» **THE RECORDS**
* * * * * * * * *

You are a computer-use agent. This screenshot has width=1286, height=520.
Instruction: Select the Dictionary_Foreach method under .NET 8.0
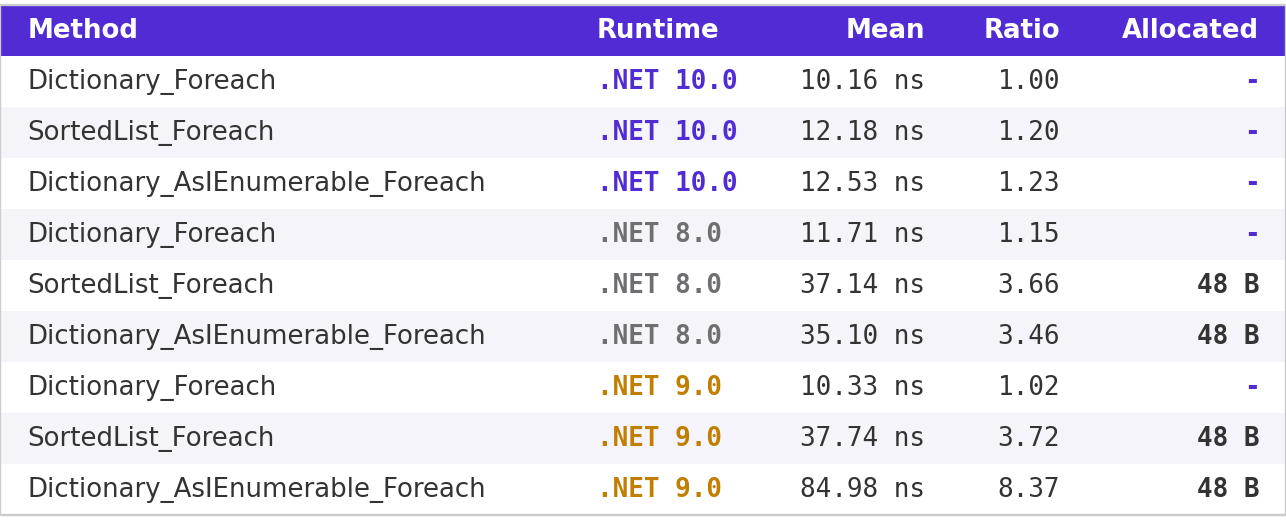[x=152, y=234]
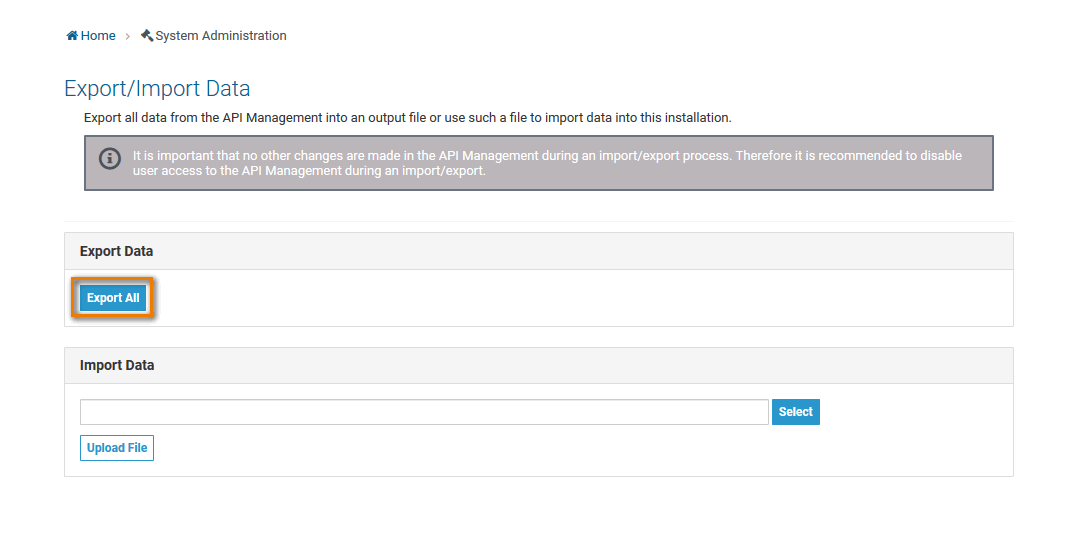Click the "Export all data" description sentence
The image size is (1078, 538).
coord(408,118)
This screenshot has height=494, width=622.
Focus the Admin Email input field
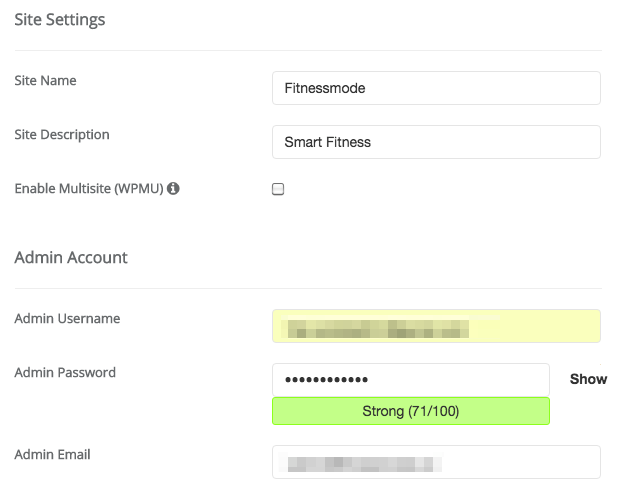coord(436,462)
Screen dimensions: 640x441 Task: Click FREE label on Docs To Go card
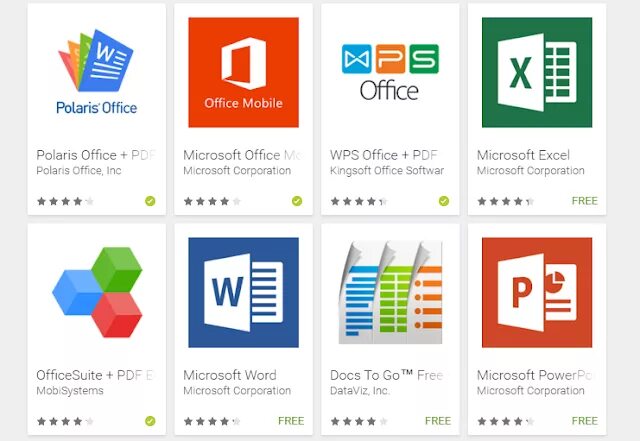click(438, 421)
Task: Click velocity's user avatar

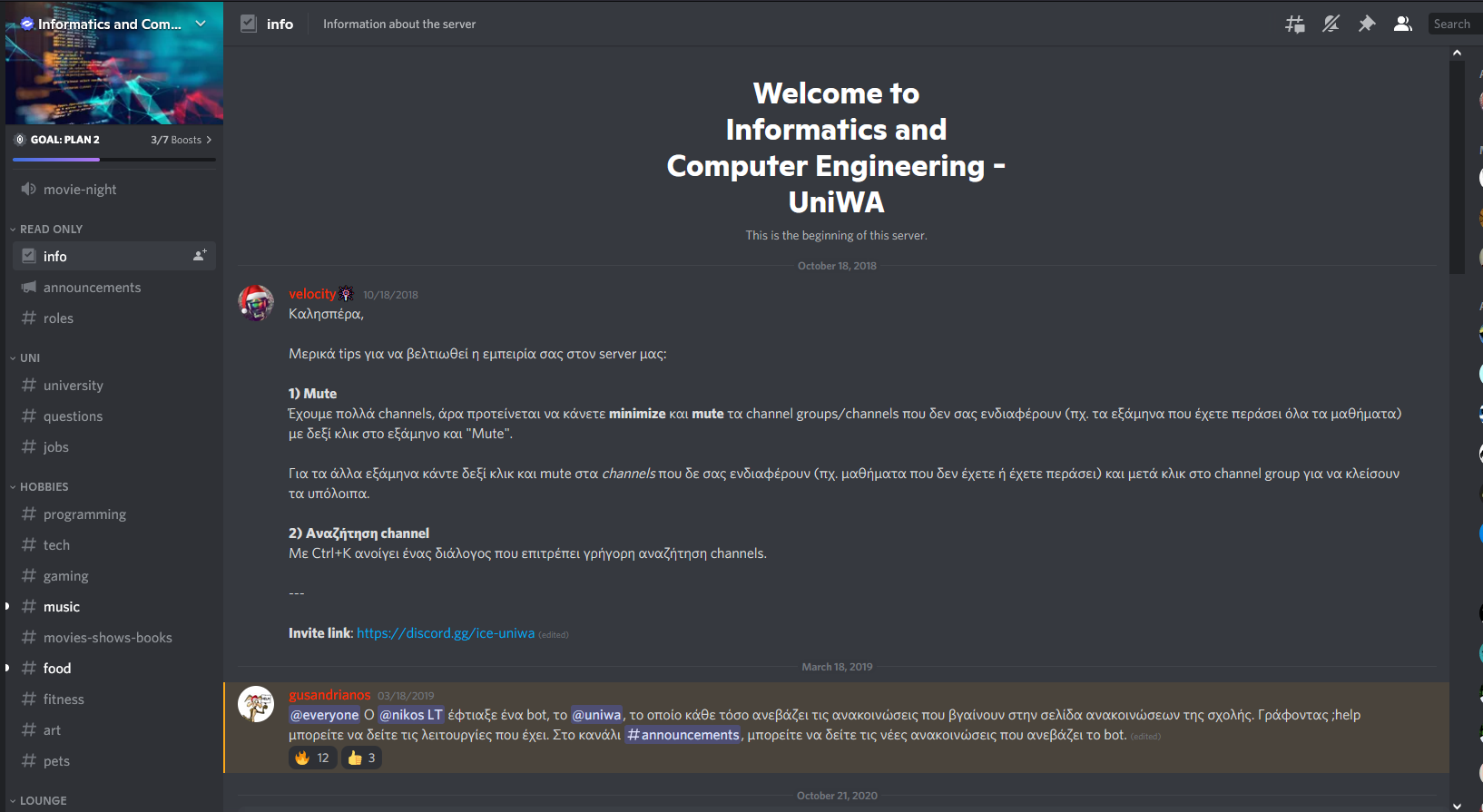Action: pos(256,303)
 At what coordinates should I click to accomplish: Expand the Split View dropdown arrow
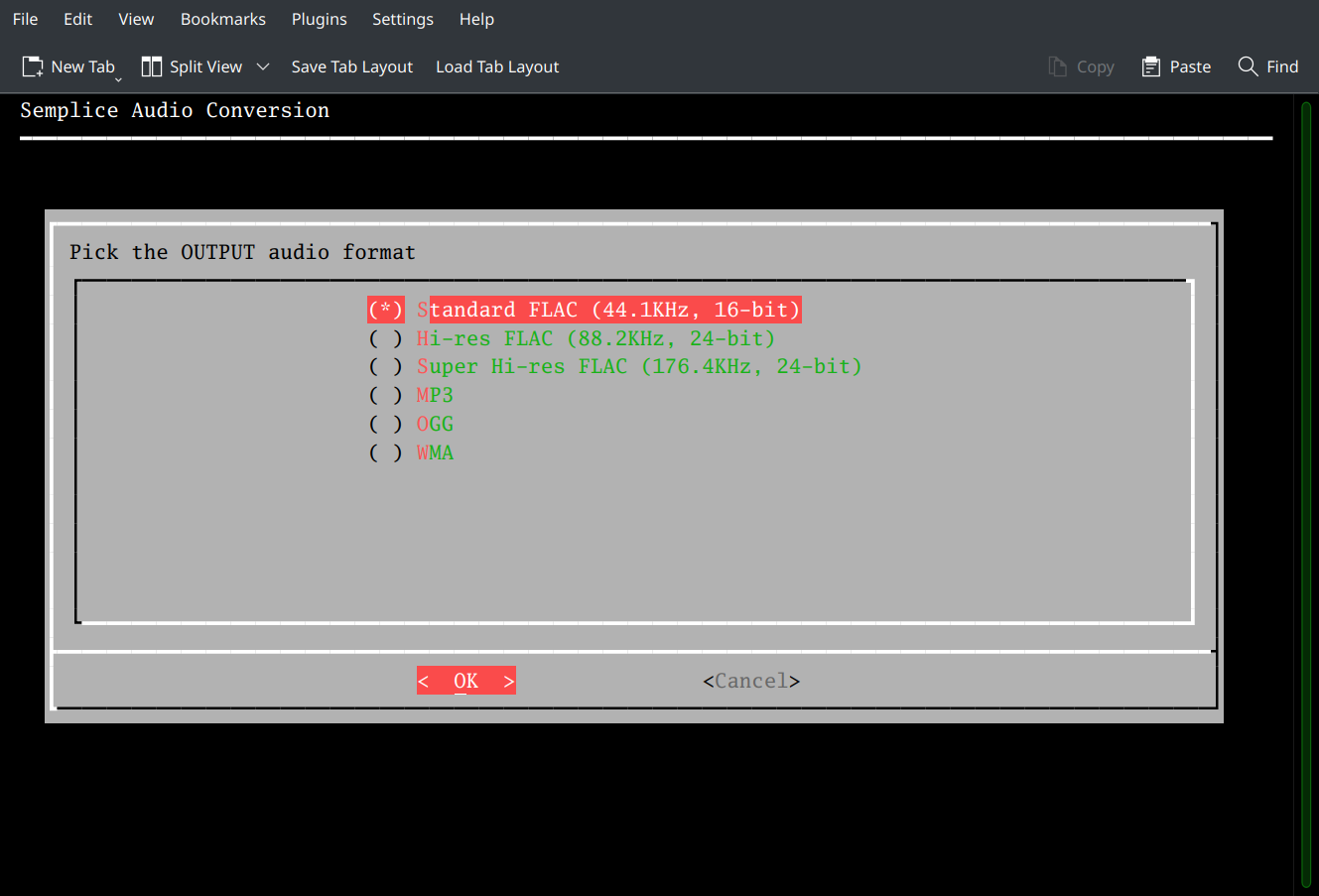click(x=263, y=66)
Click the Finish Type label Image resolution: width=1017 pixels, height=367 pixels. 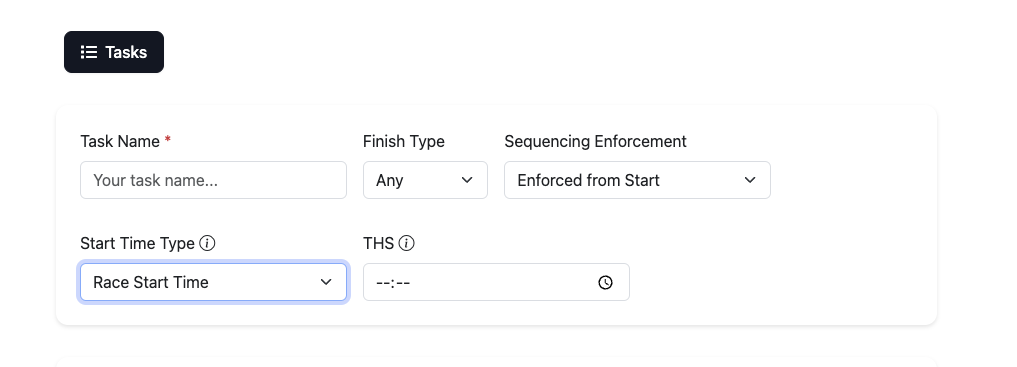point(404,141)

* * * * * * * * *

» **EXERCISE DIRECTIONS**
Counting only lines that contain the string "screenshot", how many are there in the data above? Give the number alone.

» **WRITTEN SOLUTION**
2